Because the coming of the internet it’s become increasingly common and happens a large number of times more frequently than 30 years ago, as outlined by David Roberts, a vice-president of 77dexrpky Valley’s Singularity University.
“Disruption is perhaps all that matters with a start-up,” Roberts told delegates on the Australia Association of Angel Investors conference around the Gold Coast recently.
RecruitLoop founder Michael Overell hopes his venture can give the recruitment sector the same jolt.
The site allows companies to engage independent recruitment consultants by the hour, as opposed to paying commission to a agency based on the candidate’s salary, when a role is filled.
RecruitLoop experienced a low-key launch eighteen months ago and ended up being to present an impromptu showcase from the system at San Francisco’s Launch Festival for high-tech start-ups earlier this month.
The annual event includes competitions judged by IT and venture-capital heavyweights including Rackspace’s Robert Scoble and Google Ventures’ Wesley Chan.
The typical spend by RecruitLoop customers is $1500 to $2000 per role, which buys 15 to 20 hours of the consultant’s time.
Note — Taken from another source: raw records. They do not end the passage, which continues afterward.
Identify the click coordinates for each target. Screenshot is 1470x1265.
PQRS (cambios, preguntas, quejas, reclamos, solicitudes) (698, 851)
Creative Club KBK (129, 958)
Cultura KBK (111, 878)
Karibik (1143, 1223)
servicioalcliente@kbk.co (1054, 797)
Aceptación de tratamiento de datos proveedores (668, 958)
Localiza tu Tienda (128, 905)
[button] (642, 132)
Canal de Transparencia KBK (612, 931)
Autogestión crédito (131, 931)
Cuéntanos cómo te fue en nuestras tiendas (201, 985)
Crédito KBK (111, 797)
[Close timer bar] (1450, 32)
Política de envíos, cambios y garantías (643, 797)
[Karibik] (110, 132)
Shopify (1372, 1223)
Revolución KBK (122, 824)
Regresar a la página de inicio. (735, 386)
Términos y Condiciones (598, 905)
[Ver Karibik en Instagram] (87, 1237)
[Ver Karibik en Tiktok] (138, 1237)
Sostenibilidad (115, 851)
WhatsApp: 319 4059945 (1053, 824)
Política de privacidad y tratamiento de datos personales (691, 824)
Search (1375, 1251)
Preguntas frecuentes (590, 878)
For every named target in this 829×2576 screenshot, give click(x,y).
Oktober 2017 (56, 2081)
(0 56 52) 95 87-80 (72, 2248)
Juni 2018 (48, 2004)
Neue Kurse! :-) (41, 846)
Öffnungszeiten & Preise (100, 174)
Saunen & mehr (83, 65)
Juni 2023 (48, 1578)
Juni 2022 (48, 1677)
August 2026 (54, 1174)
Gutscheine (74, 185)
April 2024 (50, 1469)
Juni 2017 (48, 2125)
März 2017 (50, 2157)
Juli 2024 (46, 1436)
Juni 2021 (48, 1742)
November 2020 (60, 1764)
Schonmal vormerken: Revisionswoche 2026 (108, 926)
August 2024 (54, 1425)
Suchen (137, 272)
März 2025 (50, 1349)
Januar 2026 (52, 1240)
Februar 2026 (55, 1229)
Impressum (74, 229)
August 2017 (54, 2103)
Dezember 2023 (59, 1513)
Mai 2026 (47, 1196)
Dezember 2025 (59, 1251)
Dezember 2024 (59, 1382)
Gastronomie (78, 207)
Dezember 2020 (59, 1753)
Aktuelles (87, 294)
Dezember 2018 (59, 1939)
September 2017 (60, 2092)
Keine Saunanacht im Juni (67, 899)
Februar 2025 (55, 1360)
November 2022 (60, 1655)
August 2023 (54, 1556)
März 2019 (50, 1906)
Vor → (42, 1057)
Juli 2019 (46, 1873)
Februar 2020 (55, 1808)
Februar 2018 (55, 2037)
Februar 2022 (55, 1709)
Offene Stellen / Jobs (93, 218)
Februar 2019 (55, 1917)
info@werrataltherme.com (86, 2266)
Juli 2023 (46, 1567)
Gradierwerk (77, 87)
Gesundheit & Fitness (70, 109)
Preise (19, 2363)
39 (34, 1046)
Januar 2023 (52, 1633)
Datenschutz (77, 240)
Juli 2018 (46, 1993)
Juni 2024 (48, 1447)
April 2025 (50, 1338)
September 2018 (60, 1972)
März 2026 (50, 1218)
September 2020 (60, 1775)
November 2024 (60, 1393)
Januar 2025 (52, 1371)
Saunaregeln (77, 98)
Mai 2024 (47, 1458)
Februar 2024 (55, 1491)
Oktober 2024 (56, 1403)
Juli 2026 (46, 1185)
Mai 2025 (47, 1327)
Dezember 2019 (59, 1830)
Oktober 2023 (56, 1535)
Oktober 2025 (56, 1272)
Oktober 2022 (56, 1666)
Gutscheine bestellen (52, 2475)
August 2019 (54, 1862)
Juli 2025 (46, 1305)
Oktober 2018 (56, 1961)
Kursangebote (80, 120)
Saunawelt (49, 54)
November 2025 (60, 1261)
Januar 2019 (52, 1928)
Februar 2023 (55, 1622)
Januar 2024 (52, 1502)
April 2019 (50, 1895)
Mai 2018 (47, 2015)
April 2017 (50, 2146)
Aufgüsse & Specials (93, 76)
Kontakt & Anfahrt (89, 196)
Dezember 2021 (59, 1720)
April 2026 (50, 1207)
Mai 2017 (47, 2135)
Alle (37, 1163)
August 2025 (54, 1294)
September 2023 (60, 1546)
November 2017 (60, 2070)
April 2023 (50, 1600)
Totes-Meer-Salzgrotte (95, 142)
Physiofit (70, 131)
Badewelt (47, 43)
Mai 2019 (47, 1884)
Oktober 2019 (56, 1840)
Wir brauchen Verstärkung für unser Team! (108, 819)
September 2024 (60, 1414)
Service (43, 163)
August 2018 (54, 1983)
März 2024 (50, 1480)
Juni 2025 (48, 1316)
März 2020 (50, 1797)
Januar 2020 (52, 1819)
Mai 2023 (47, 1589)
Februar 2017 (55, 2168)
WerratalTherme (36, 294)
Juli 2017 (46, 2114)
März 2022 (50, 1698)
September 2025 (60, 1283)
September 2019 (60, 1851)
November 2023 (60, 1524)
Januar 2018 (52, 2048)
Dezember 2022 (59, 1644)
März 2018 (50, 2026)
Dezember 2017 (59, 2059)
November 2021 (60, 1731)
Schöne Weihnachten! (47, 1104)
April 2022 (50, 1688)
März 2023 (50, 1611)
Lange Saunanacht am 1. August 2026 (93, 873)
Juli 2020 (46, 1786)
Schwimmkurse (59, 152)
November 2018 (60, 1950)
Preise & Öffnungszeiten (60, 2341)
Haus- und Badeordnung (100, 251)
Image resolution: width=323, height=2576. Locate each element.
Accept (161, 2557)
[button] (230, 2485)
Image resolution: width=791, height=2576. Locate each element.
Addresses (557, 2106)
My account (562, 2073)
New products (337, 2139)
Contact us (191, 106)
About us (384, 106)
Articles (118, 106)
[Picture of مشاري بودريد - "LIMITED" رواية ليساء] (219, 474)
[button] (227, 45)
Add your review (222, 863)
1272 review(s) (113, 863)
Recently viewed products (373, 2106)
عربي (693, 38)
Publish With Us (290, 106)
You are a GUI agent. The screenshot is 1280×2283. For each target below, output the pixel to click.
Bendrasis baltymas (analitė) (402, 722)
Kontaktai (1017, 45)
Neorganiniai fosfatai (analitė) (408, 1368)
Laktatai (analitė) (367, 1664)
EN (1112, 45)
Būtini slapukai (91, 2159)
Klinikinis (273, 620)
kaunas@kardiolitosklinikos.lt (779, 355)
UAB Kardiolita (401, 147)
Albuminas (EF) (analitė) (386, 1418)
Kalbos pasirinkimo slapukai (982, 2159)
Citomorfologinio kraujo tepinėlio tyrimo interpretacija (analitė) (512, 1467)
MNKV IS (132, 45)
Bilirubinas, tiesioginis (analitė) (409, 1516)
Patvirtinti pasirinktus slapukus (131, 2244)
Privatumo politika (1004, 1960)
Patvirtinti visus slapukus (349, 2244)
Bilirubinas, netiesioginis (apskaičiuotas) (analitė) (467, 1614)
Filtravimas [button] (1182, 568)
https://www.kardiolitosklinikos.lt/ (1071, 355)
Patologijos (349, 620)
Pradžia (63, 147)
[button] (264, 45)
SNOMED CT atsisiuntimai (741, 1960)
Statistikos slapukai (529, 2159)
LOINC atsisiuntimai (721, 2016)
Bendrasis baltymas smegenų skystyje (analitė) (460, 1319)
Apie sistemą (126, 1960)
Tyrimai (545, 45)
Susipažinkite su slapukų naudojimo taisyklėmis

RecruitLoop has a commission as much as 30 percent.
For clients, it’s a saving of 80-90 per cent on fees charged by recruitment agencies, Overell says.
Recruiters are screened before being allowed to offer their services through the site and merely one out of eight receives the guernsey.
“We’re being really tough about maintaining quality,” Overell says.
The organization uses 50 recruiters across Australia, New Zealand, Dubai and also the west coast of the US and wants to expand into other countries as demand builds.